I had meant to push this out in time for the Archives of American Art symposium, but things got put on the back burner and when the symposium arrived, I realized I hadn’t put much of any commenting or documentation in the repository at all – neither in careful commenting in the source code, nor in a README
file.
This is a no-no of course.
You really should be good about commenting as you code, especially for the benefit of future-you.
But it’s doubly vital when sharing your code with others.
There is a plethora of advice (even some advocating no comments at all!) available for documenting more conventional software projects that must remain legible to future developers and maintainers. Facilitating future development is, of course, fundamental to academic work: you want people to build their own scholarship off of your own – and cite it in the process! But an additional goal is also to make sure that someone may come along later and simply reproduce what you did, so that they might verify or refute claims supported by computational results.

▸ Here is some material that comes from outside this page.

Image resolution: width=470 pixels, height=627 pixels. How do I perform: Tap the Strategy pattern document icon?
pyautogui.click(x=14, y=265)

As I finally got around to (at least partially) documenting the SAAM project code, I got curious if there are any other sources out there for best practices for uploading code made for digital humanities work – or any kind of academic project, for that matter. This question will only become more pressing as more and more journals are moving to GitHub or the like as code repositories, making the sharing of academic code a publishing norm.
A new article in PLoS Computational Biology on “Ten Simple Rules for Reproducible Computational Research” establishes several good precepts for documenting not only the code itself, but your process in developing and using the code on your datasets. Among the rules include documenting exactly how you reach every result, preferably doing so not just in a textual description but also recording it programmatically – that is, writing a small script (or Rakefile) that will run your scripts in the proper order and on the proper files, automating the reproduction process and essentially self-documenting your analytical process all at the same time. The authors also recommend you avoid manual manipulation of resulting data in favor of programmatic manipulation, in order to reduce the number of manual steps that one must correctly take in order to reproduce your results. (Lincoln Mullen has similarly suggested the need for programmatic data manipulation over at DHAnswers.)
Yet another consideration is how to document this code for audiences with diverse technical literacies. As I began thinking about it when I first published my si-scrape tool, does this code need to be made at least partially intelligible to the most technically uninitiated of humanities faculty? Or can/should there be some baseline expectation that you document the conceptual structure of your code for, say, a peer-review panel, even if you don’t need to get into the most granular levels of implementation (it strikes me that anyone interested in that level of detail would be literate enough to simply read the code.)
If you know of any other resources on best practices for sharing academic data/code, please let me know in the comments!